Recent events have sparked conversation around HIPAA rules and regulations when disclosing ones COVID-19 vaccination status.
"HIPAA only applies to hospitals and insurance companies. So for an individual you might as well cite the dueling rules at Hogwarts because it has the same legal rules and effect," said Attorney Scott Taylor.
The health insurance portability and accountability act or HIPAA is a way for hospitals and insurance companies to share information efficiently and protect patients. Under HIPAA rules hospitals and insurance companies can get in trouble if they release confidential information to a third party. These rules only apply to hospitals and and insurance companies, not individuals.
Congresswoman Marjorie Taylor Greene was recently asked by a reporter during a press availability in her office if she was vaccinated. She responded by saying that the question was a violation of her HIPAA rights.
"No reporter is a hospital. No reporter is an insurance company. So unless you're a reporter who is employed by a hospital or an insurance company under that extreme circumstance maybe it could be a HIPAA violation, but that was just not the case," said Taylor.

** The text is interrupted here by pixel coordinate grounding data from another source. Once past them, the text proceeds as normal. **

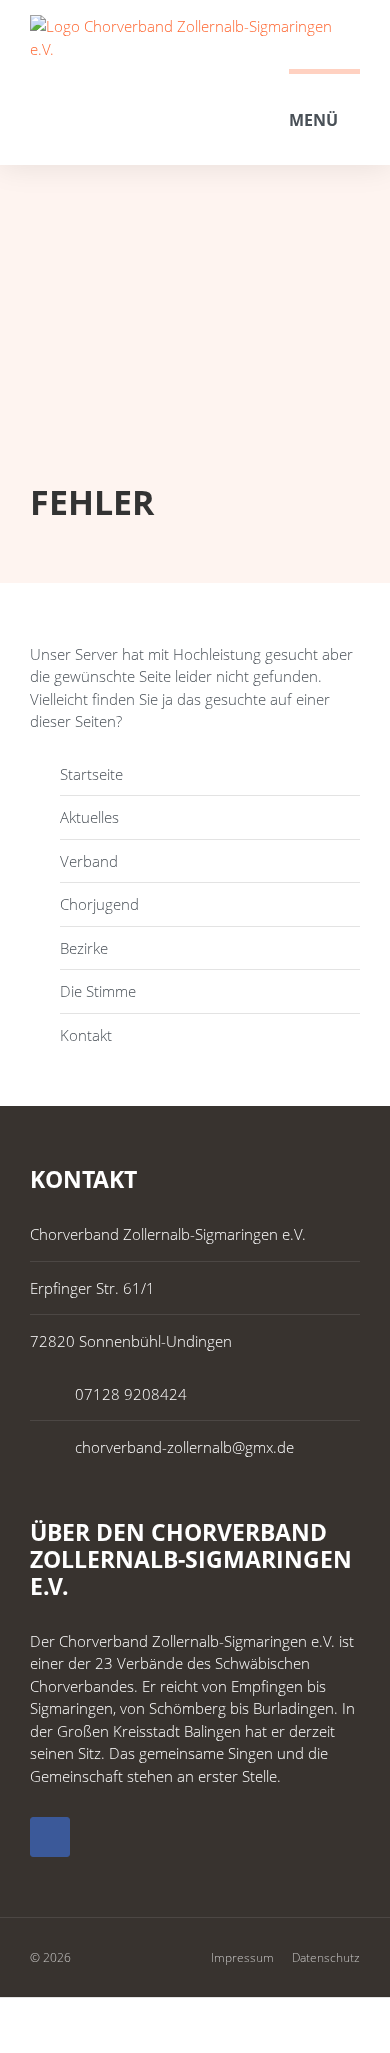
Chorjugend (99, 904)
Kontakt (86, 1035)
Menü (313, 120)
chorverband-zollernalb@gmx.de (184, 1447)
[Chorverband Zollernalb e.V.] (195, 37)
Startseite (91, 774)
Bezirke (84, 948)
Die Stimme (98, 991)
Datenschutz (326, 1957)
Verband (89, 861)
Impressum (242, 1957)
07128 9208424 (131, 1394)
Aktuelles (89, 817)
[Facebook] (50, 1837)
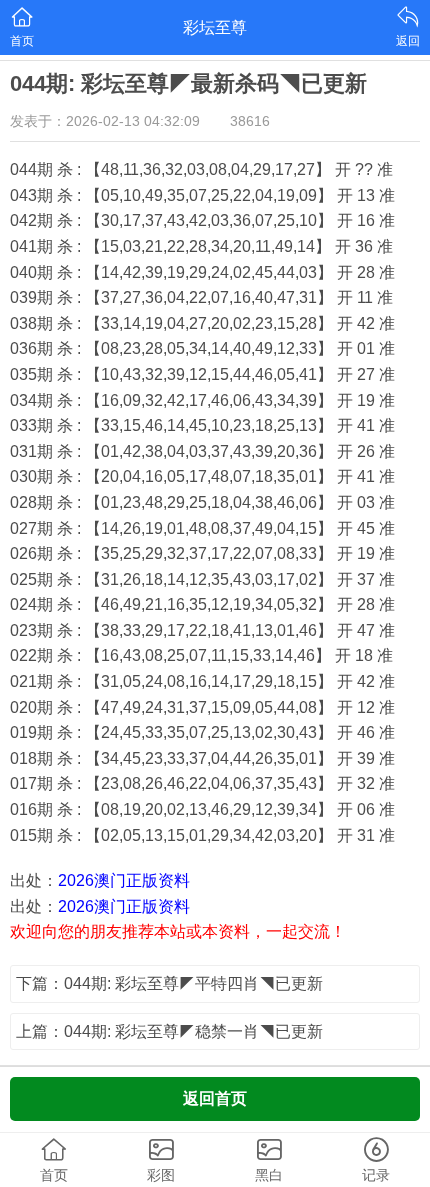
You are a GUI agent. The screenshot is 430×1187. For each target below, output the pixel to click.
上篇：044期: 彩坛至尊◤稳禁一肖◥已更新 (169, 1031)
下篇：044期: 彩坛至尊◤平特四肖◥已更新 (169, 983)
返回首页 (215, 1098)
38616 (250, 121)
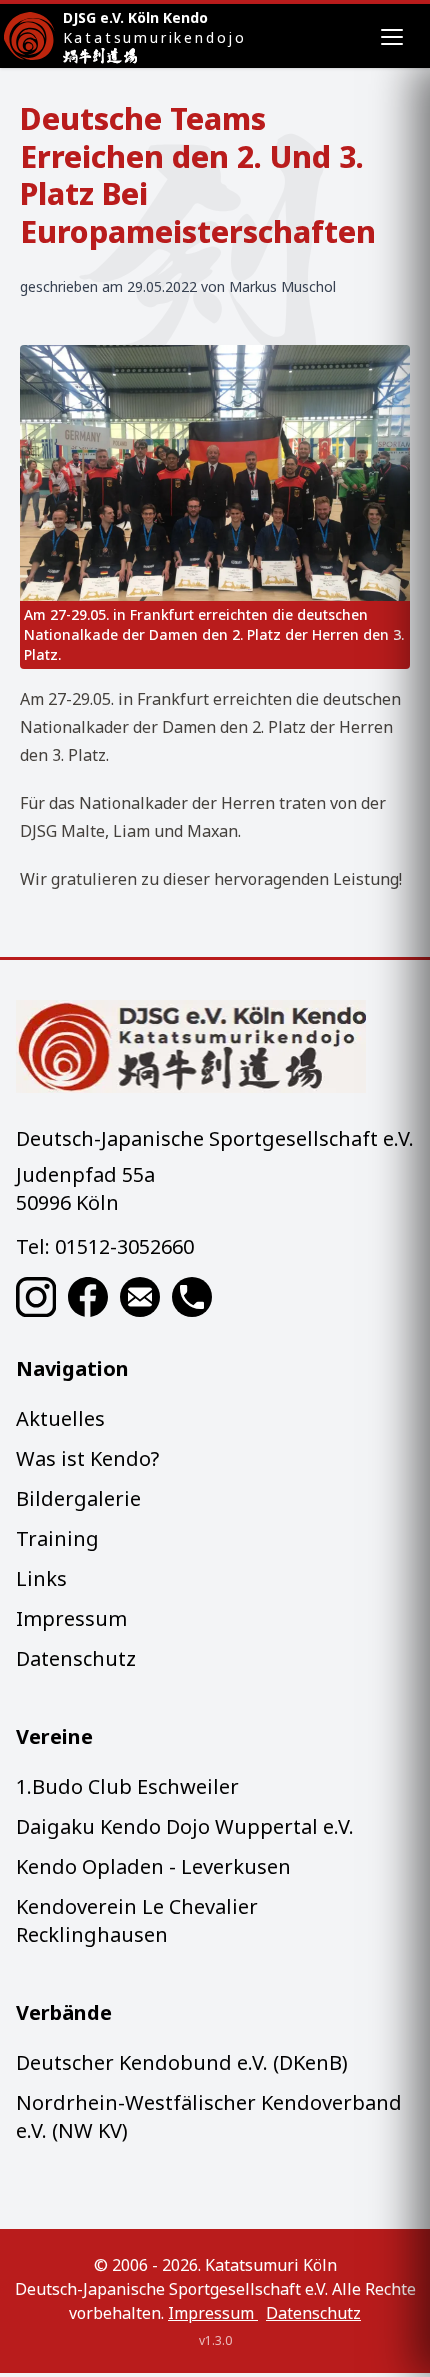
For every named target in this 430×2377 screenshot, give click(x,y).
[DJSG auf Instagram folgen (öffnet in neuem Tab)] (36, 1297)
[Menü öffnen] (392, 36)
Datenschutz (76, 1658)
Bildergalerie (78, 1498)
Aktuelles (60, 1418)
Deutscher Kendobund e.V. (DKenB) (182, 2062)
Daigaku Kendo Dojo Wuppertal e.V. (185, 1826)
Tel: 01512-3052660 (105, 1246)
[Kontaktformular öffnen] (140, 1297)
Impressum (71, 1618)
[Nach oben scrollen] (215, 1046)
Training (57, 1538)
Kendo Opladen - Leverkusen (153, 1866)
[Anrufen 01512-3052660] (192, 1297)
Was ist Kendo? (87, 1458)
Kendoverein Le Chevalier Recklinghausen (137, 1920)
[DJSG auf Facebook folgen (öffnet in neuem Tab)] (88, 1297)
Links (41, 1578)
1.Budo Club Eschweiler (127, 1786)
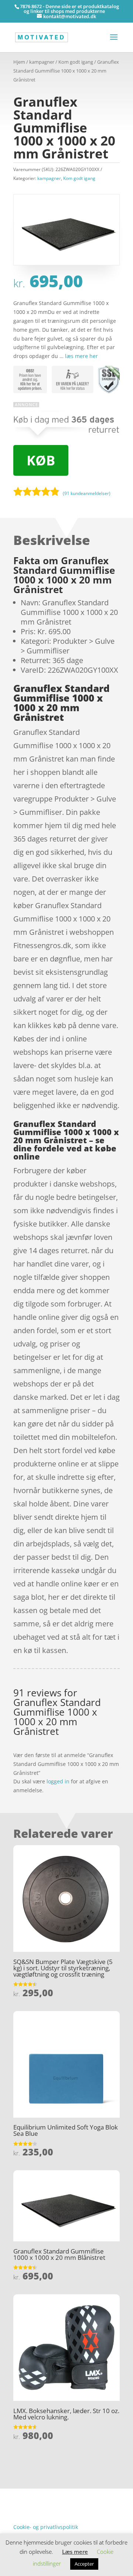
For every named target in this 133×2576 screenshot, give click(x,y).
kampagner (41, 61)
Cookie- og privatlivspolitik (45, 2526)
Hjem (19, 61)
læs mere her (81, 355)
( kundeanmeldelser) (86, 493)
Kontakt (22, 2515)
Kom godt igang (75, 61)
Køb (41, 460)
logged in (58, 1781)
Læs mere (75, 2551)
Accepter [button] (84, 2563)
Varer (20, 2504)
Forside (22, 2492)
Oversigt (42, 2492)
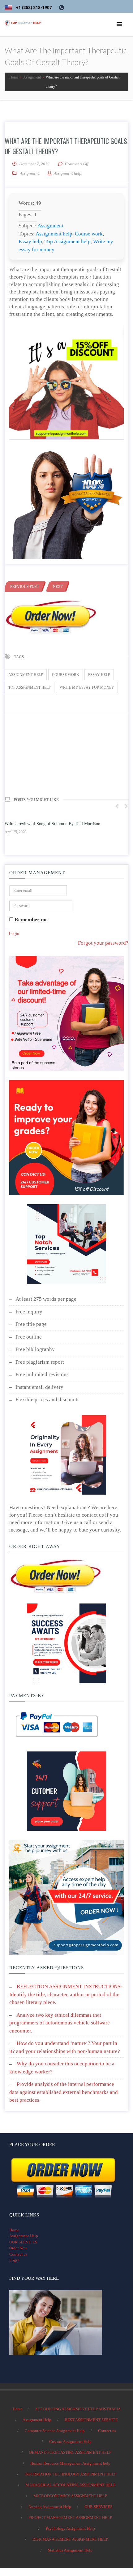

With COVID-19 restrictions being lifted and more people returning to work, some employers and schools are requiring proof of vaccination.
Suzanne Pfefer, who is visiting San Luis Obispo, said she thinks disclosing the information is reasonable and would allow her to make informed decisions in the workplace.
"I do think that it's fair. I know that I would want to know if somebody is vaccinated where I'm working and I would like the prerogative to not hire that person if they're not vaccinated," said Pfeffer.
Los Angeles Chamber Orchestra violinist, Susan Rishik agrees but says she believes it is important to respect individuals no matter what decision they make regarding vaccination.
"I think it is fair as long as people are treated respectfully and exemptions are given and accommodations are made because it does affect everyone," said Rishik.